Segment Start: Records for this task

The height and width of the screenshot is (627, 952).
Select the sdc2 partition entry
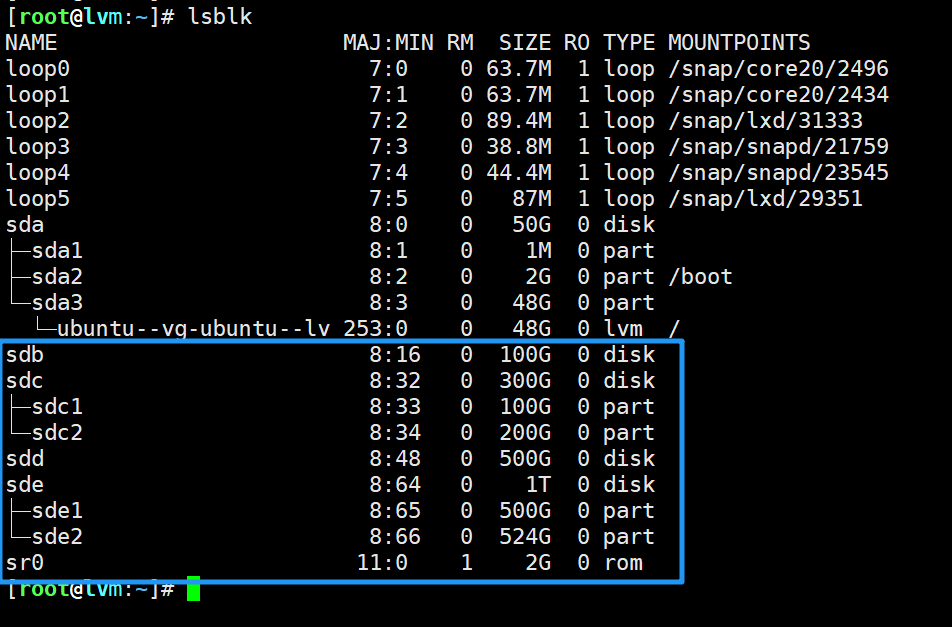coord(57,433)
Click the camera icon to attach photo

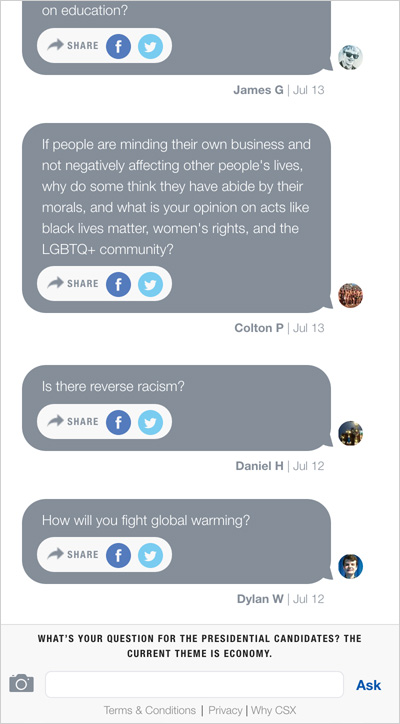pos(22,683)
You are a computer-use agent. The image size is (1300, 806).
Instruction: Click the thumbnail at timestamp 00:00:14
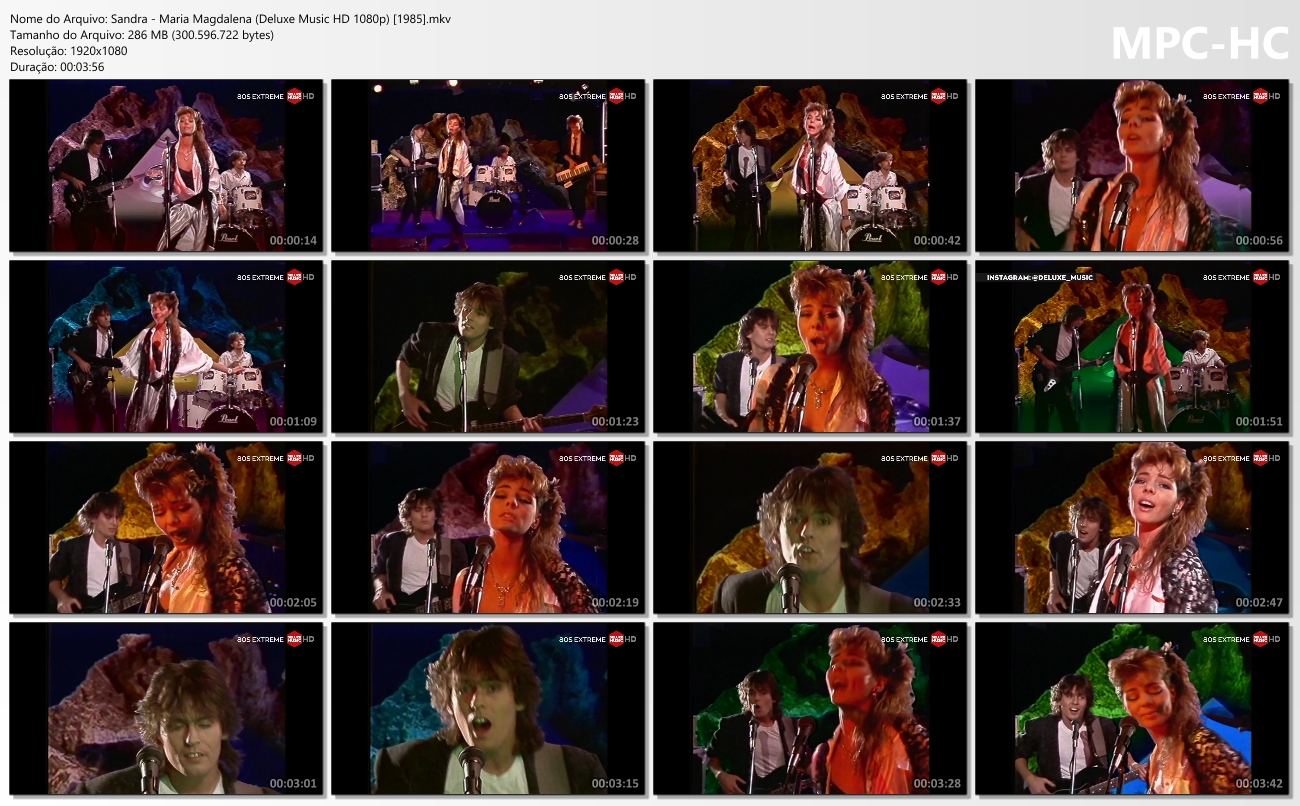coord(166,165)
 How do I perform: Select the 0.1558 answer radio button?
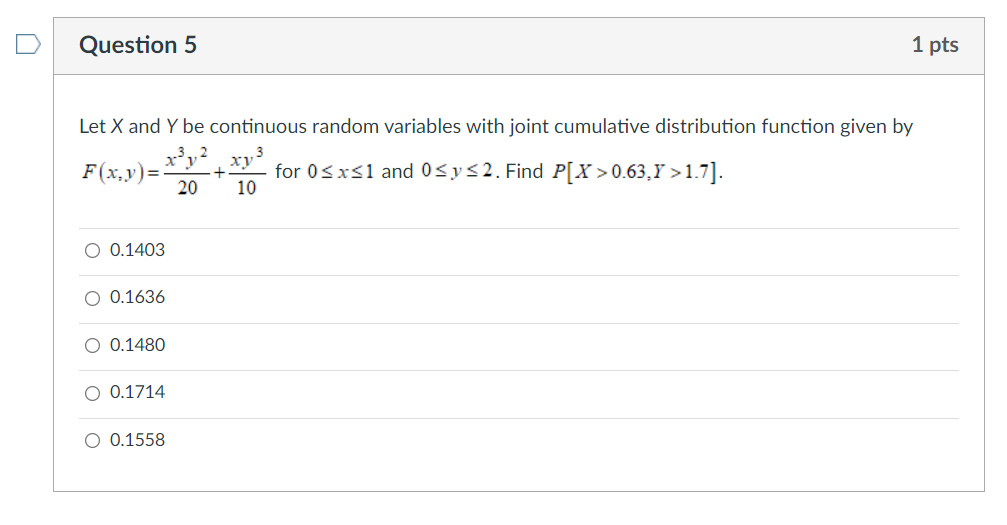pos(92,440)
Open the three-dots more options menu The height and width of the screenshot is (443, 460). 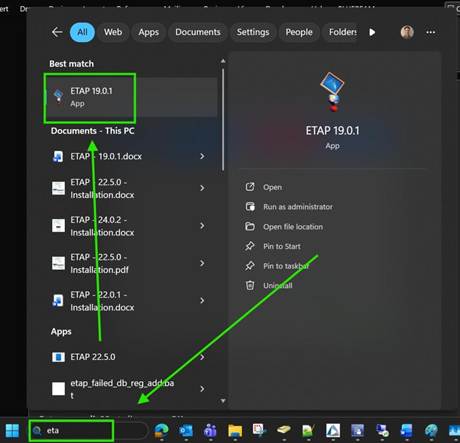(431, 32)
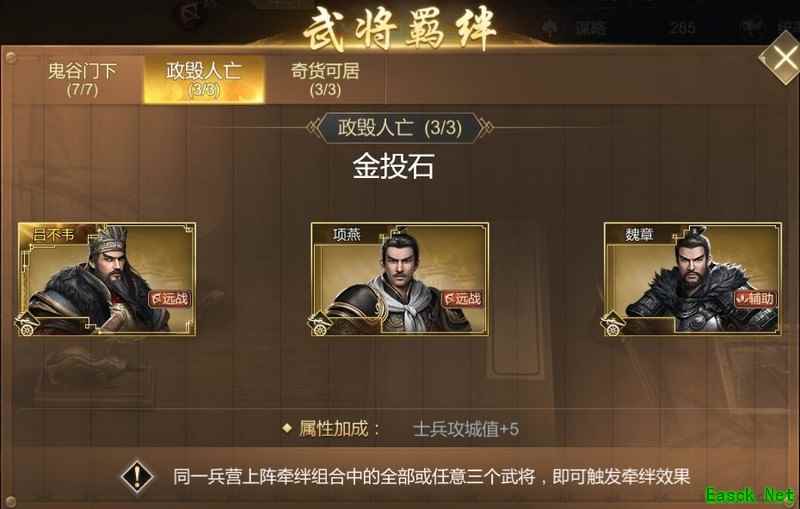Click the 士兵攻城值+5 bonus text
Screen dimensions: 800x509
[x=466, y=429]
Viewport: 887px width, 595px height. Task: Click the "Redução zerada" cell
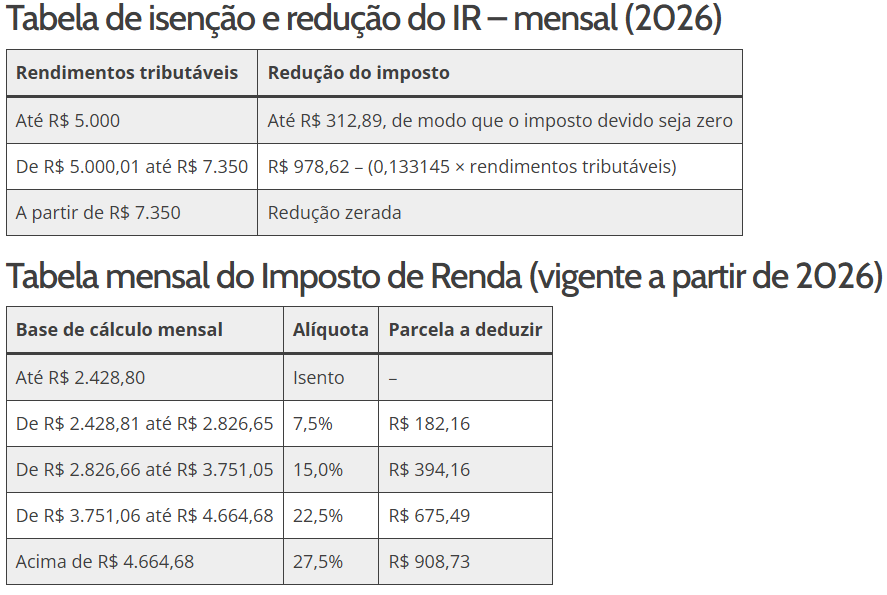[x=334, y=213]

Segment End: Records for this task

** Problem to solve **
The required response consists solely of the lines from the line containing "Viewport: 887px width, 595px" through the end of the listing, both ends included, copied exactly without pictures.

** Solution to this problem **
Viewport: 887px width, 595px height. Task: Click the "Redução zerada" cell
[x=334, y=213]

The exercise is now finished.